Pseudorandom Walks in Regular Directed Graphs and the RL vs. L Question
Motivated by Reingold's recent deterministic log-space algorithm
for Undirected S-T Connectivity (ECCC TR
04-94), we revisit the
general question of whether Randomized Logspace (RL) equals
Deterministic Logspace (L), obtaining the following results:
Joint work with Omer Reingold and Luca Trevisan.
- We exhibit a new complete problem for RL: S-T Connectivity
restricted to directed graphs for which the random walk is
promised to have polynomial mixing time.
- Generalizing Reingold's techniques, we present a deterministic,
log-space algorithm that given a directed graph G that is regular (i.e., all in-degrees and out-degrees are equal) and two
vertices s and t, finds a path between s and t if one exists.

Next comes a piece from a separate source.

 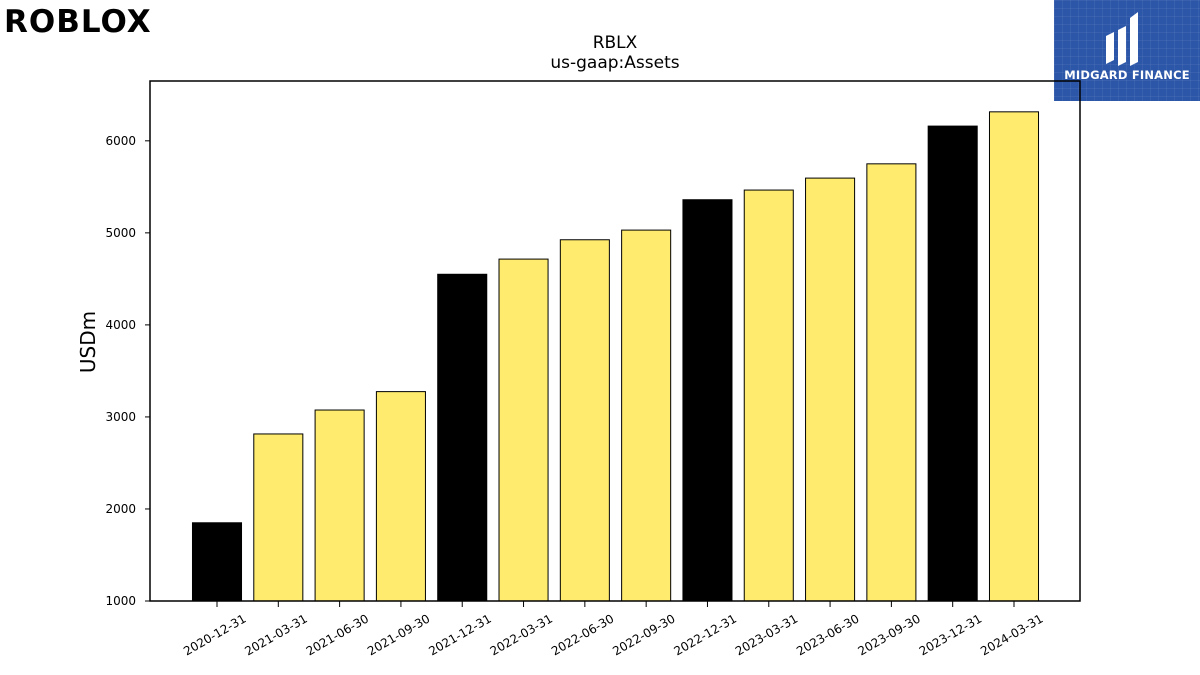 What do you see at coordinates (78, 22) in the screenshot?
I see `roblox-logo: ROBLOX` at bounding box center [78, 22].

- Using the same techniques as in Item 2, we give a "pseudorandom
generator" for random walks on "consistently labelled" directed regular
graphs. Roughly speaking, given a random seed of logarithmic
length, the generator constructs, in log-space, a "short"
pseudorandom walk that ends at an almost-uniformly distributed
vertex when taken in any consistently labelled directed regular graph.
- We prove that if our pseudorandom generator from Item 3 could
be generalized to all directed regular graphs (instead of just
consistently labelled ones), then our complete problem from Item 1
can be solved in log-space and hence RL=L.